Generalized Linear Mixed Models

We have looked at the theory and practice of modeling longitudinal data using generalized estimating equations(GEE).GEE methods are "semiparametric" because they do not rely on a fully specified probability model. With GEE, the estimates are efficient if the working covariance assumptions are correct. If the working covariance assumptions are wrong, the estimated coefficients are still approximately unbiased, and SE’s from the sandwich (empirical)method are reasonable if the sample is large. The philosophy of GEE is to treat the covariance structure as a nuisance.

An alternative to GEE is the class of generalized linear mixed models(GLMM). These are fully parametric and model the within-subject covariance structure more explicitly.

GLMM is a further extension of GLMs that permits random effects as well as fixed effects in the linear predictor.

Fix Effect vs Random Effect

Fix effects are parameters that describe a factor’s effects. They apply to all categories of interest, e.g. genders, treatments. By contrast, random effects apply to a sample.

For a study with repeated measurements of subjects, for example a cluster is a set of observations for a particular subject, and the model contains a random effect term for each subject.

Recall that in OLS:

Fixed effect

\(Y = \alpha + \beta X\)

Random effect

\(Y_i = \alpha_i + \beta X_i\)

Random Intercept Model

This is the most common random effect model. Let \(u_i\) denote the random effect for cluster i, \(y_{it}\) denote observation t in cluster i, \(x_{it}\) be the value of the explanatory variable for that observation.

With link function g(·), the GLMM has the form"

\(g(\mu_{it} )= u_i + \beta x_{it}, \;\;\;\;\;\; i =1, ... ,n,t =1,...,T\)

The random effect \(u_i\) is a random variable, \(u_i \sim N(\alpha,\sigma^2)\), where \(\alpha\) and \(\sigma^2\) are unknown. \(\sigma^2\) is referred to as a variance component.
Each cluster has its own effect.
This model implies a non-negative correlation between observations within a cluster.
Conditional on \(u_i\), this is a GLM.

Why not use a fixed effect for each cluster? If a study has a large number of clusters, a fixed effect will have a lot of parameters. With \(u_i\) as random effects, it only add a single parameter \(\sigma\).

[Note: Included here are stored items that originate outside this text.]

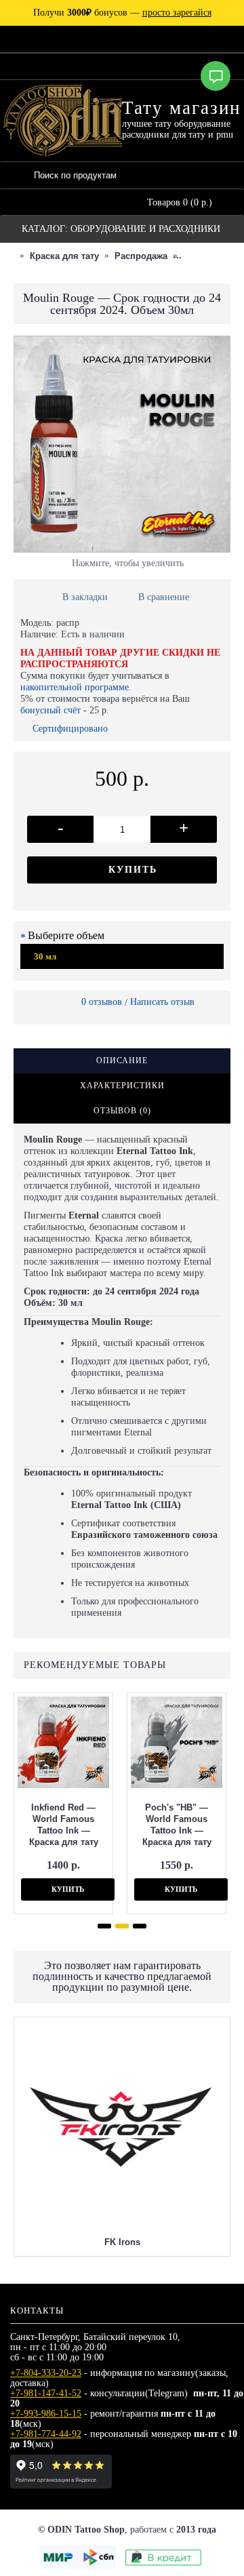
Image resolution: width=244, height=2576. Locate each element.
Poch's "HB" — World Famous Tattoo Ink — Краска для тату (176, 1824)
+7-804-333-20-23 (45, 2373)
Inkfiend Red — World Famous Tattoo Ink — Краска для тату (63, 1824)
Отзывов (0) (122, 1110)
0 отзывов (101, 1002)
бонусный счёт (50, 710)
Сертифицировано (70, 729)
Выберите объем (66, 935)
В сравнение (163, 597)
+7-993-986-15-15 (45, 2414)
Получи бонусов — (122, 12)
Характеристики (122, 1085)
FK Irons (122, 2242)
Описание (122, 1060)
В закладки (85, 597)
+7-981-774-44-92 (45, 2434)
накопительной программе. (75, 687)
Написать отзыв (162, 1002)
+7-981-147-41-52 (45, 2393)
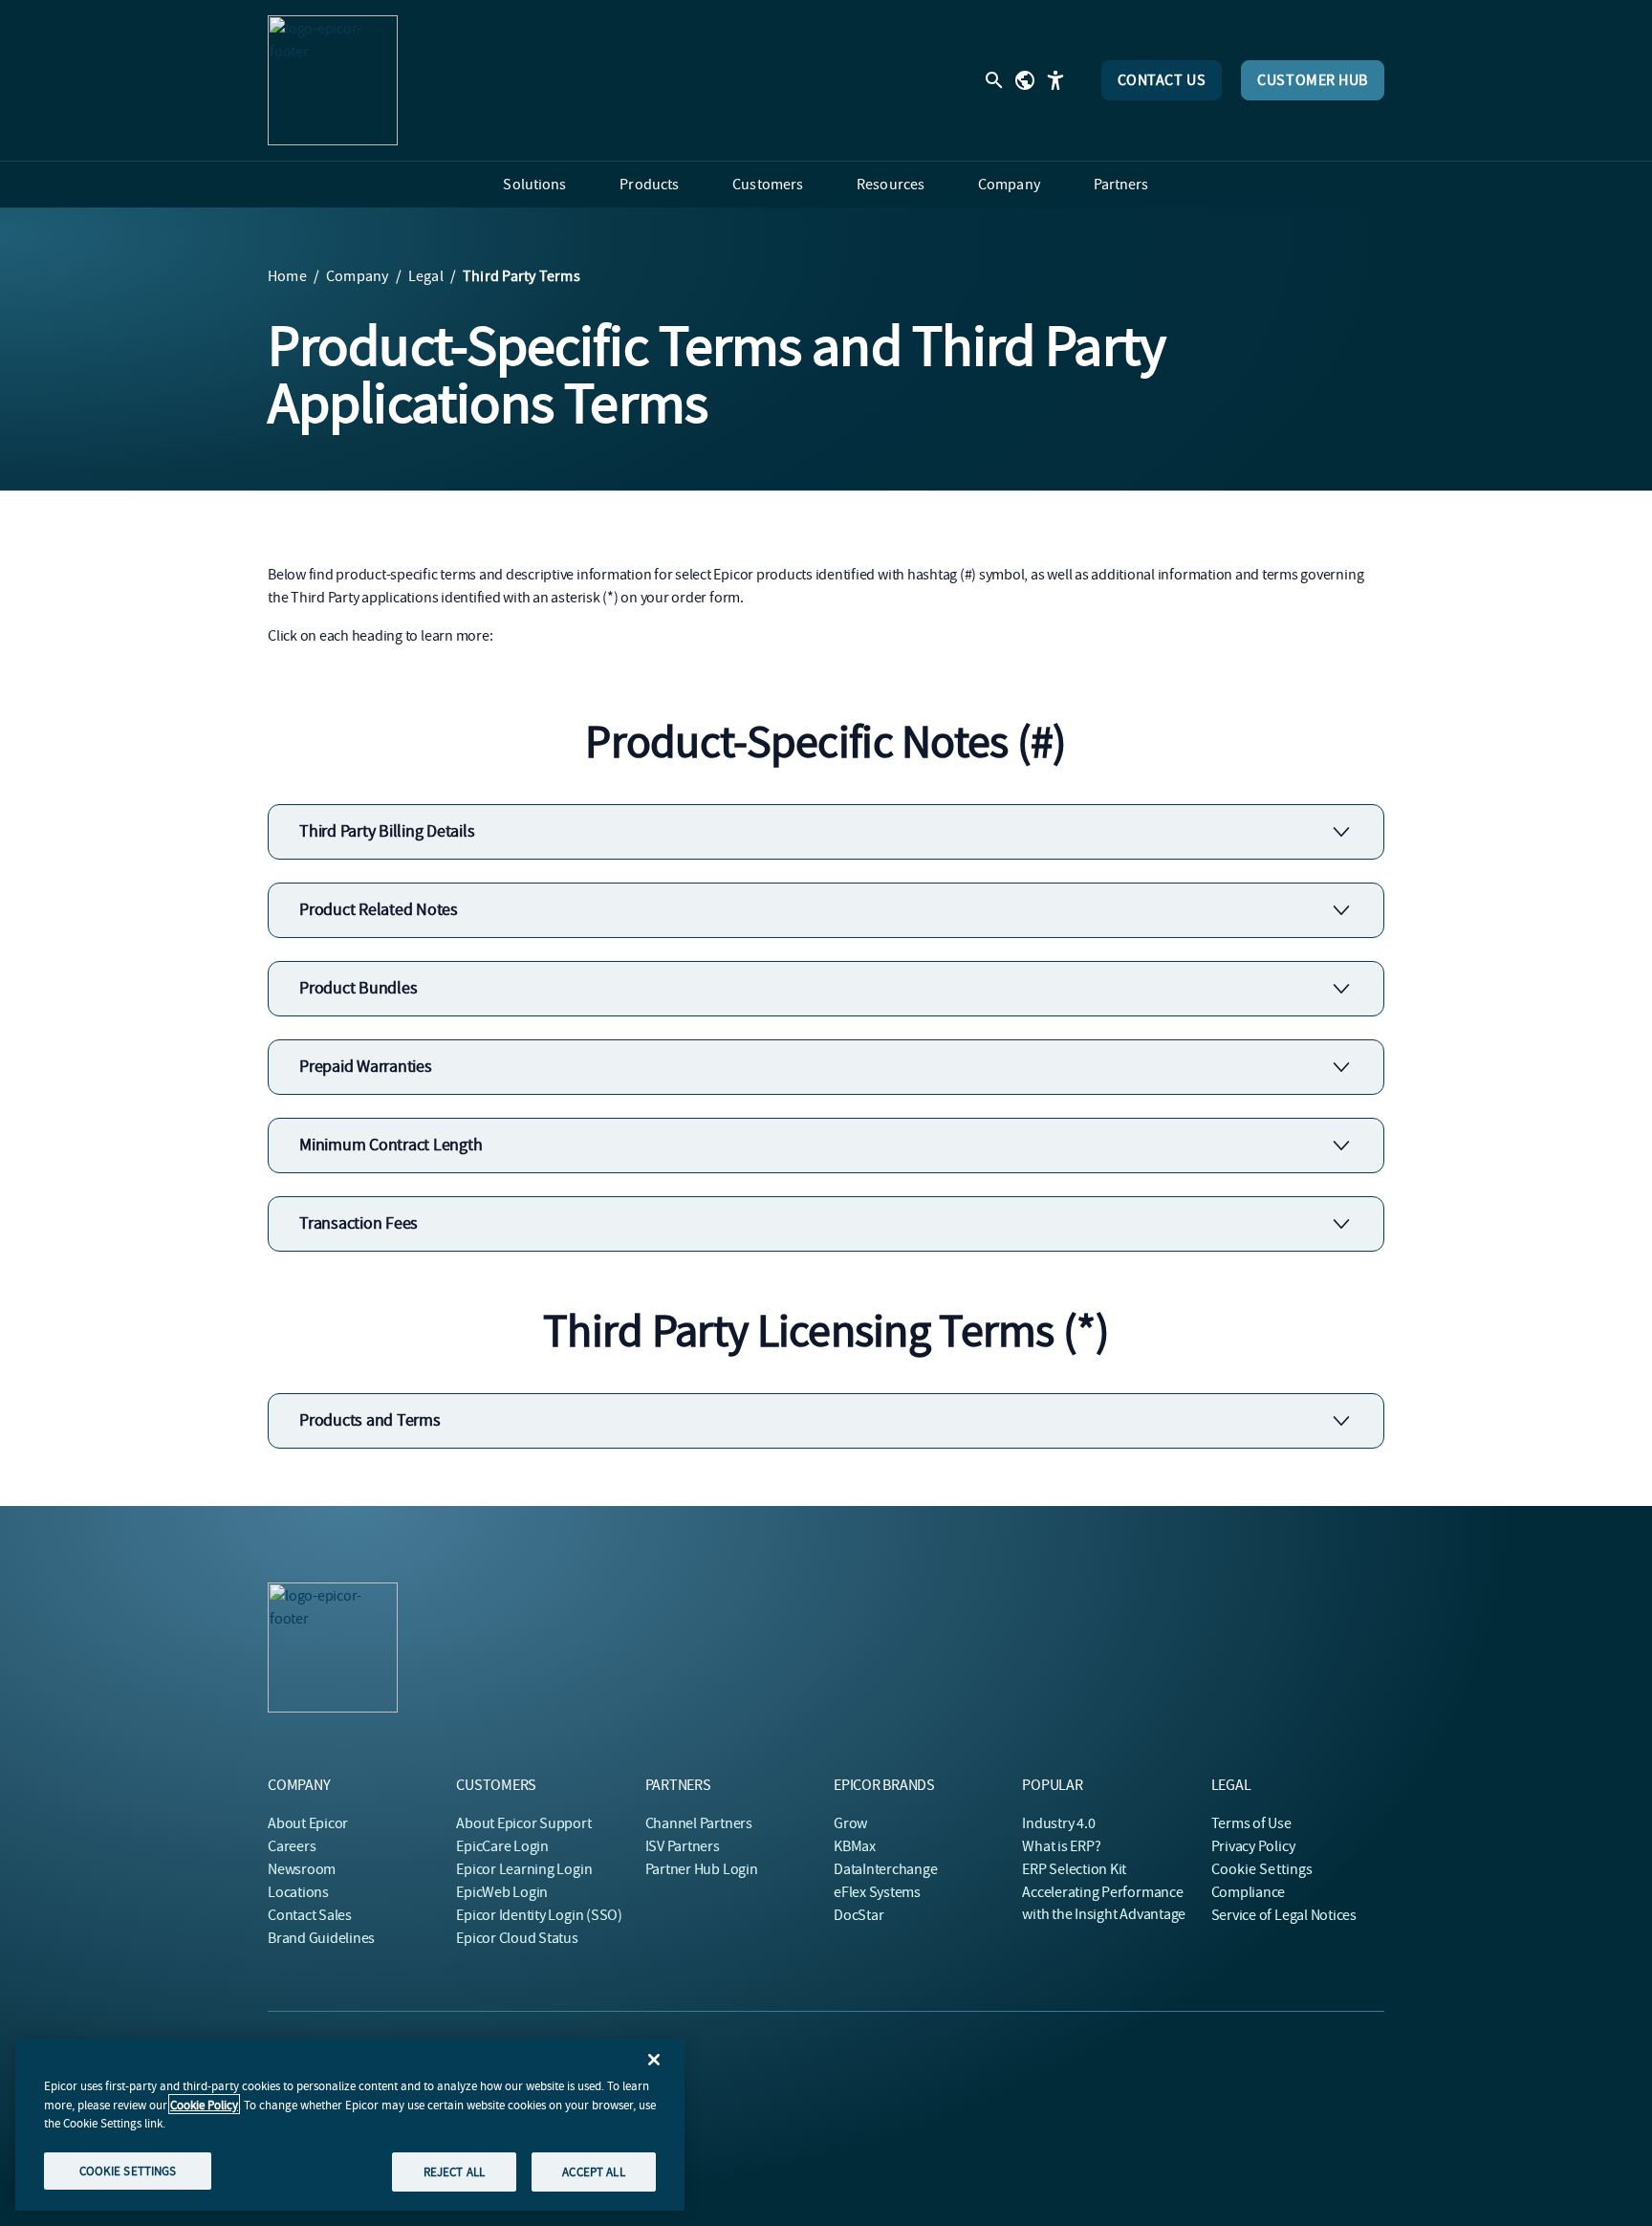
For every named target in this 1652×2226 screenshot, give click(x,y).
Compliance (1248, 1892)
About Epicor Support (523, 1823)
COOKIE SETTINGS (128, 2170)
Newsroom (302, 1869)
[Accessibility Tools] (1055, 80)
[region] (350, 2125)
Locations (298, 1892)
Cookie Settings (1262, 1869)
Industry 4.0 (1058, 1823)
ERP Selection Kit (1074, 1869)
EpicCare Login (502, 1846)
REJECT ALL (454, 2171)
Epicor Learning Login (524, 1869)
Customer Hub (1312, 80)
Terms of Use (1251, 1823)
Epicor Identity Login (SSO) (539, 1915)
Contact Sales (310, 1915)
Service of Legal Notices (1284, 1915)
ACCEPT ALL (593, 2171)
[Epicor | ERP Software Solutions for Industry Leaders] (333, 80)
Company (357, 276)
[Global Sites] (1025, 80)
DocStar (858, 1915)
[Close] (654, 2060)
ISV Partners (682, 1846)
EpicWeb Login (502, 1892)
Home (287, 276)
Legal (426, 276)
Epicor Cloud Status (516, 1938)
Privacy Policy (1253, 1846)
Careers (291, 1846)
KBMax (855, 1846)
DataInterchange (885, 1869)
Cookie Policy (204, 2104)
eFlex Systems (877, 1892)
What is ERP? (1061, 1846)
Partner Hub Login (701, 1869)
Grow (850, 1823)
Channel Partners (698, 1823)
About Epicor (308, 1823)
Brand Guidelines (321, 1938)
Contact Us (1162, 80)
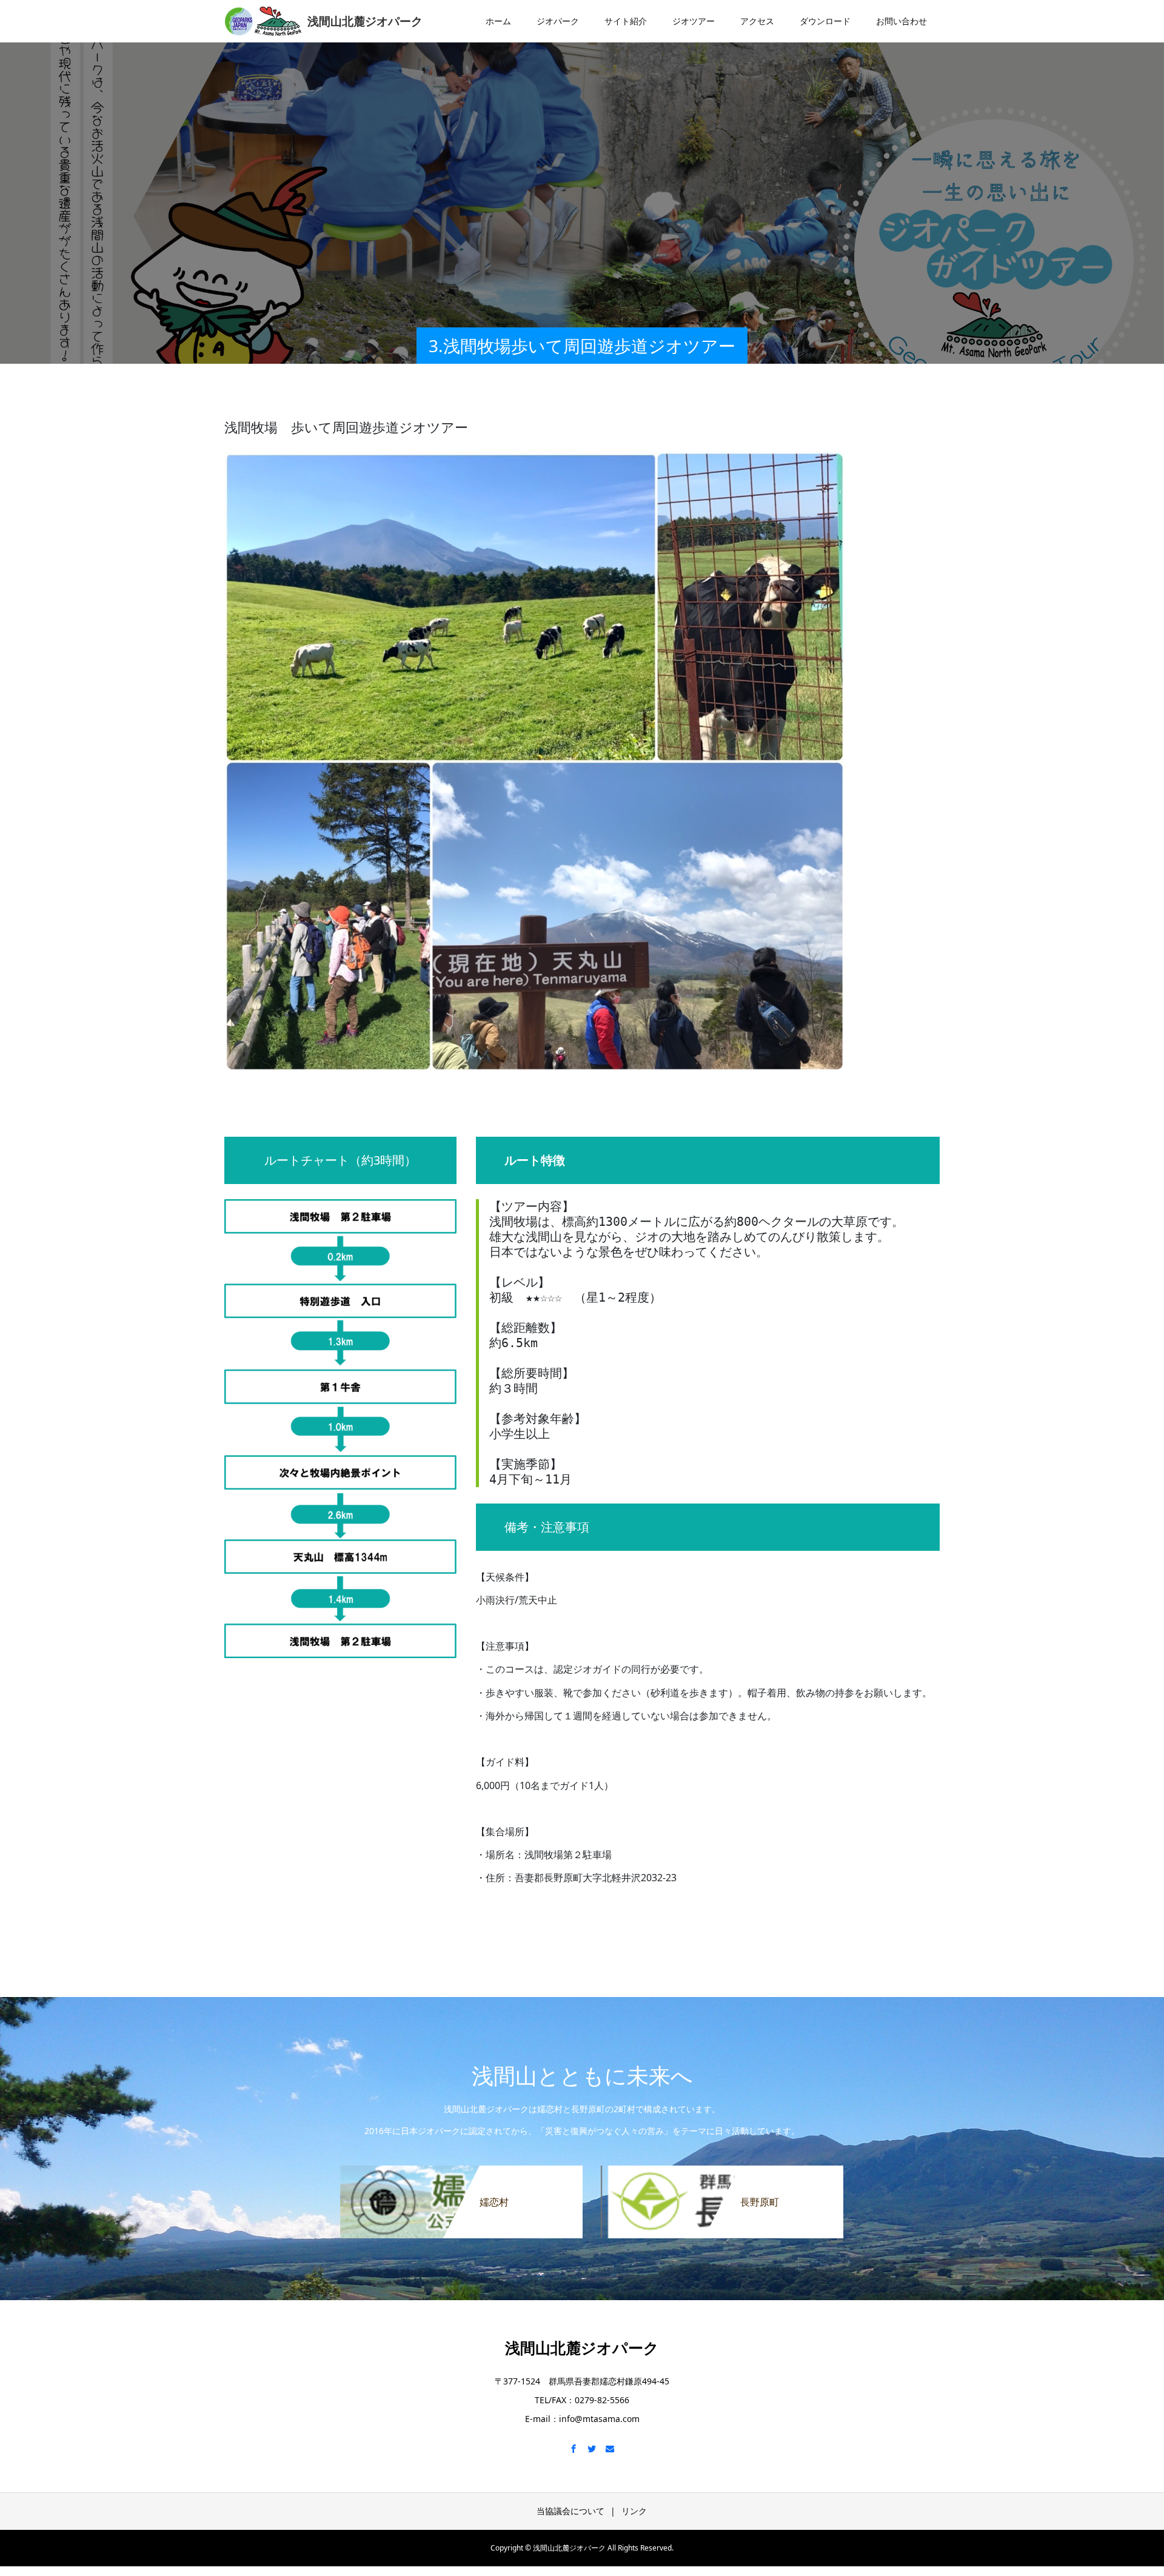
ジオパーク (558, 21)
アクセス (757, 21)
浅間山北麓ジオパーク (582, 2347)
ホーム (498, 21)
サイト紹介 (625, 21)
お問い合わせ (901, 21)
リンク (634, 2511)
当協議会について (570, 2511)
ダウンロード (825, 21)
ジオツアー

Using this model, we can get the mean of particular clusters. \(\sigma^2\) reflects the variability among clusters. Sometimes the variability might be caused by not including certain explanatory variables that are associated with the response.

Logistic-Normal Models

Suppose observation t in cluster i has binary response \(y_{it}\), consider the logistic regression model with random effect \(u_i\)

\(logit(P(Y_{it} = 1)) = u_i + x_{it}\)

where \(u_i \sim N(\alpha,\sigma^2)\). This is a special case of the GLMM above with logit link function. It is called a logistic-normal model, since the random effect \(u_i\) has a normal distribution.

Clusters with a relatively large positive \(u_i\) have a relatively large \(P(Y_{it} =1)\) for each t.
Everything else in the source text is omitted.